◆ EXERCISE DESCRIPTION
Output the entries below word for word, stopping once the line containing "Viewport: 879px width, 626px height." is done, and omit each picture.

[Data extracted from a collection]
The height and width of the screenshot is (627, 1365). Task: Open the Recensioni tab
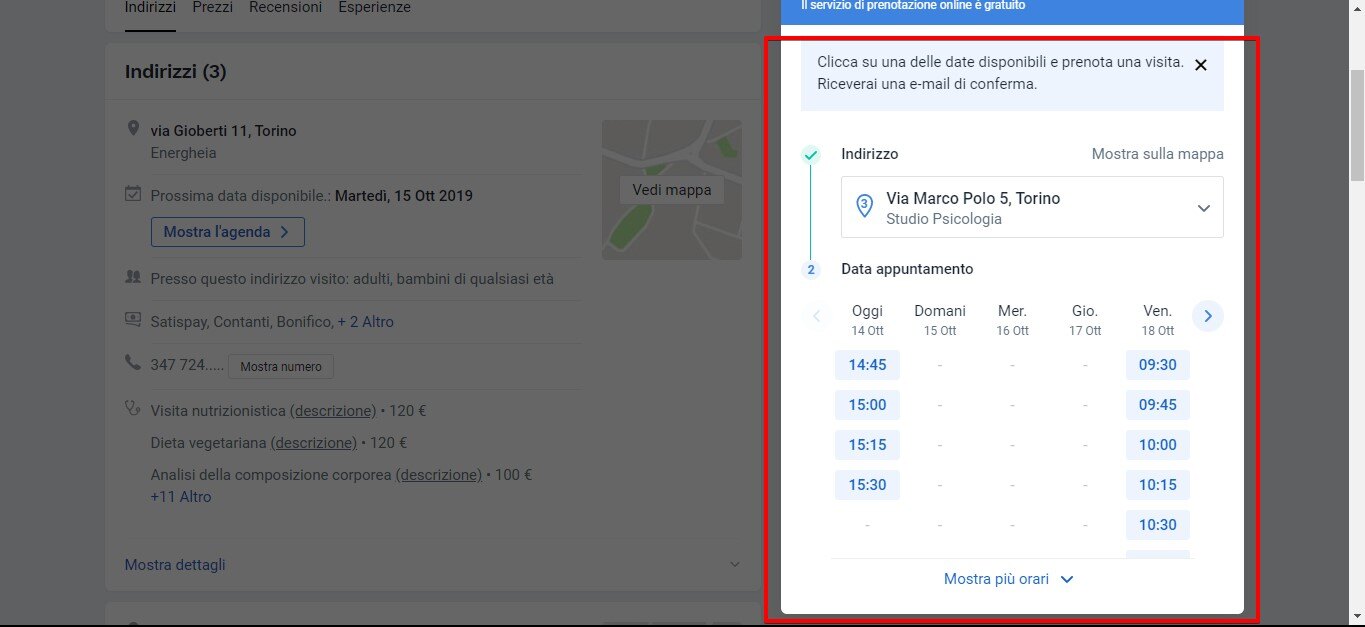tap(285, 8)
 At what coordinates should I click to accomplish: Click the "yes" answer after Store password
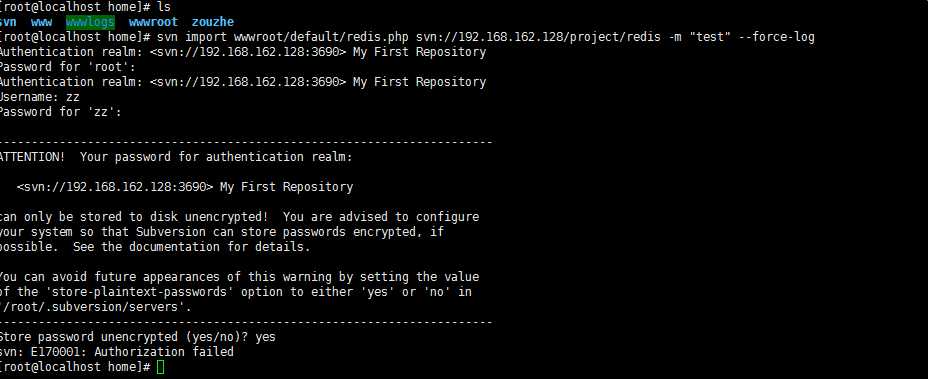[266, 337]
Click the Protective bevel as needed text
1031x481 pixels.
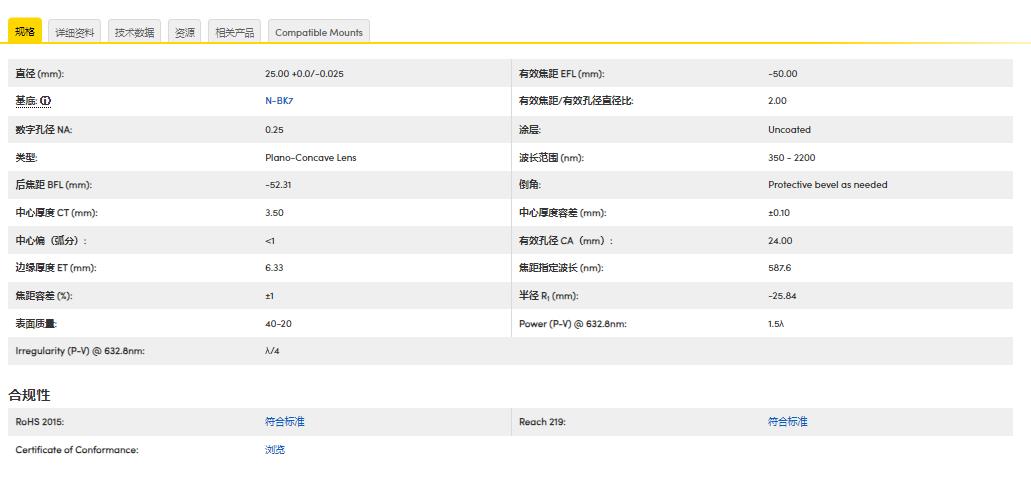coord(827,185)
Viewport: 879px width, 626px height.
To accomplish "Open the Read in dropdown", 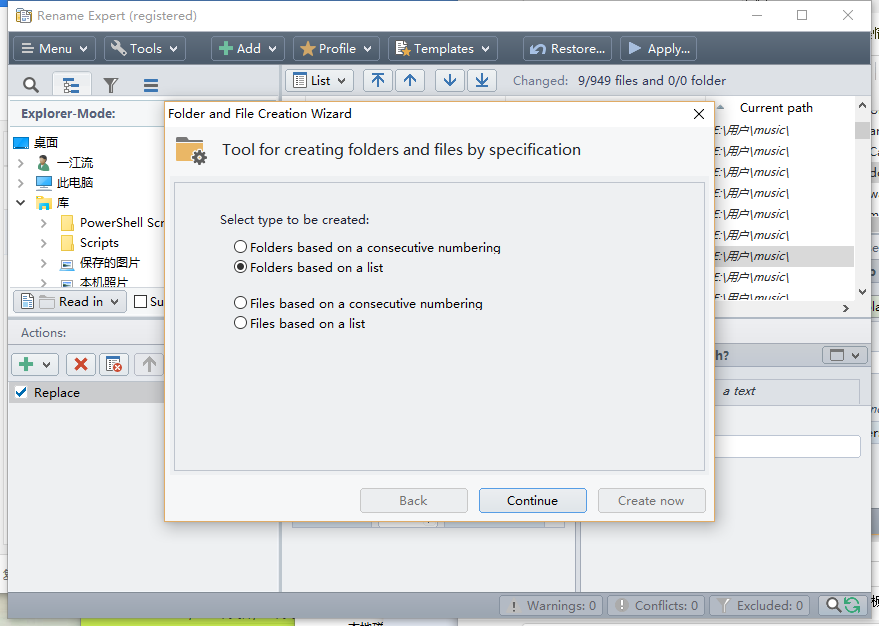I will [x=69, y=301].
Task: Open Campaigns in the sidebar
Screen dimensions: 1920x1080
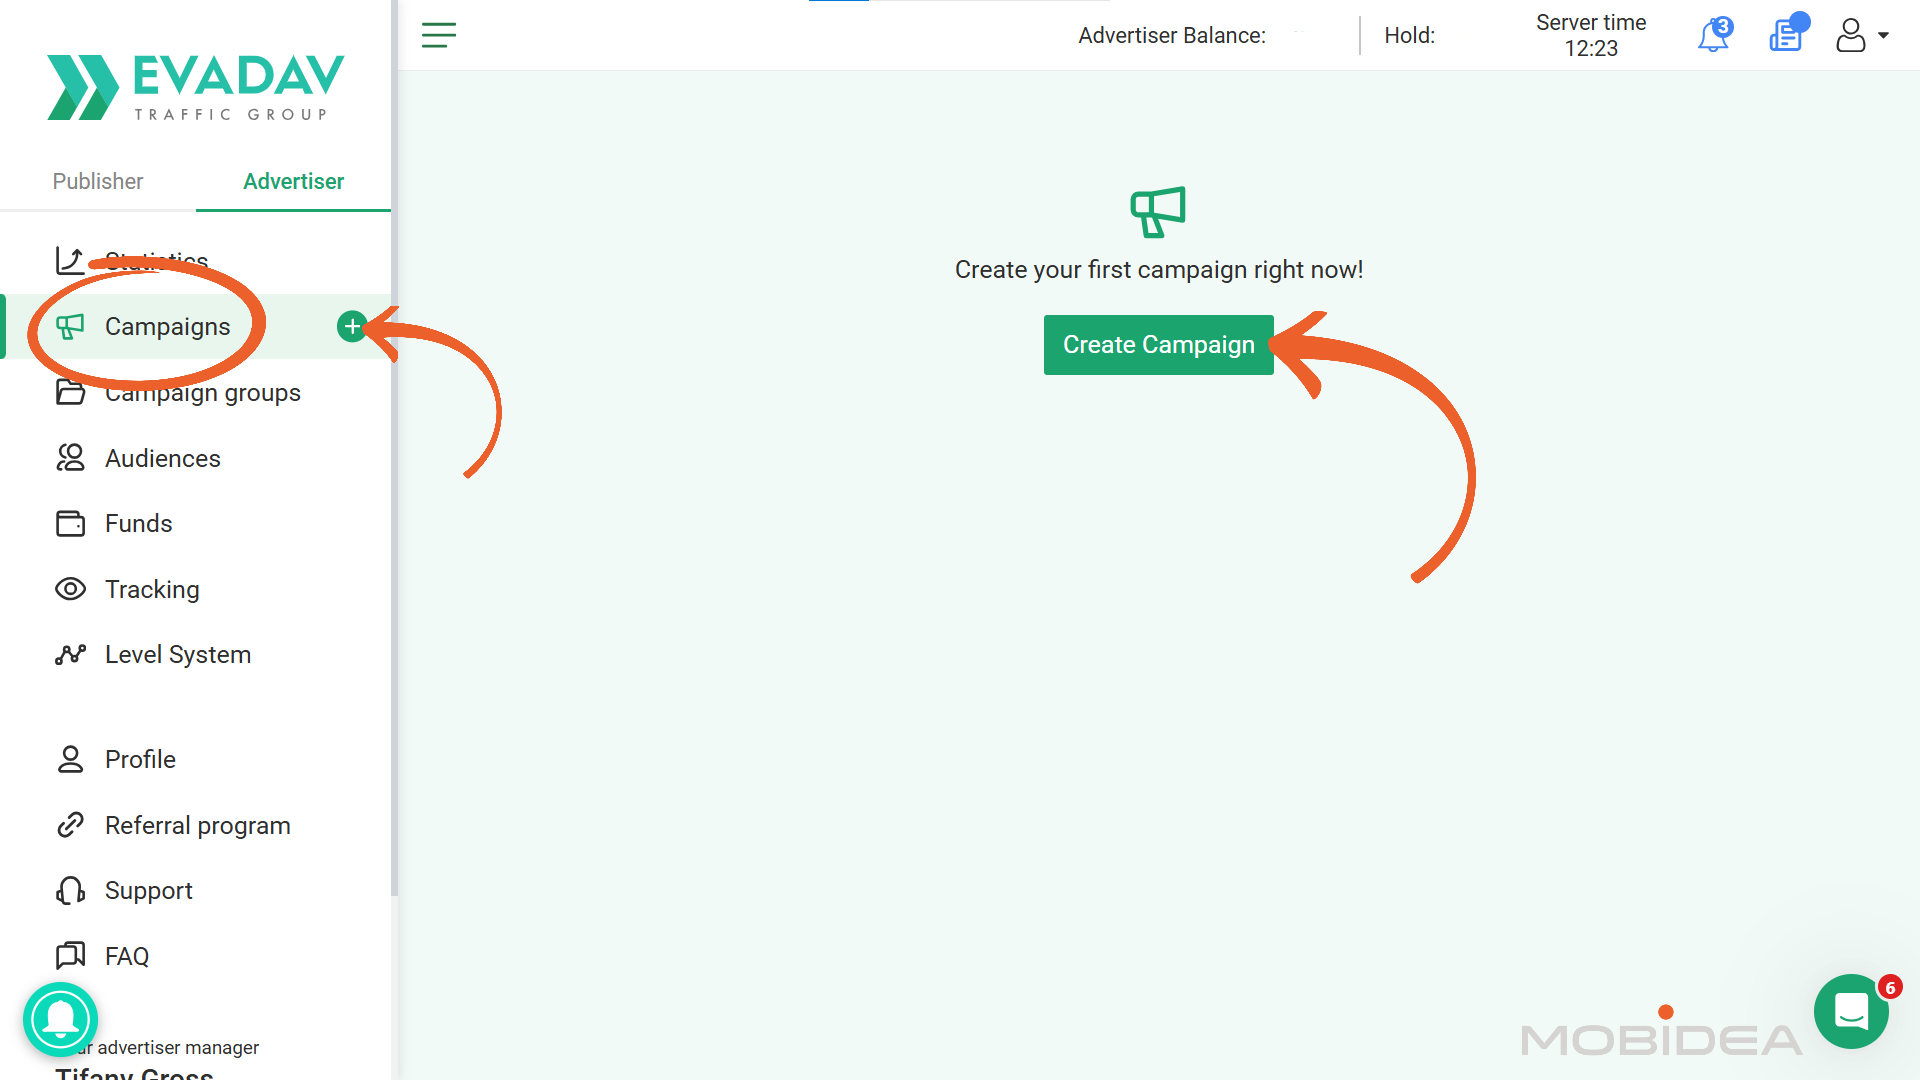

◆ WRITTEN ANSWER
The height and width of the screenshot is (627, 1365). Task: Open the Recensioni tab
tap(285, 8)
 At what coordinates should I click to accomplish: Click the "yes" answer after Store password
[266, 337]
Click the Protective bevel as needed text
1031x481 pixels.
coord(827,185)
Viewport: 879px width, 626px height.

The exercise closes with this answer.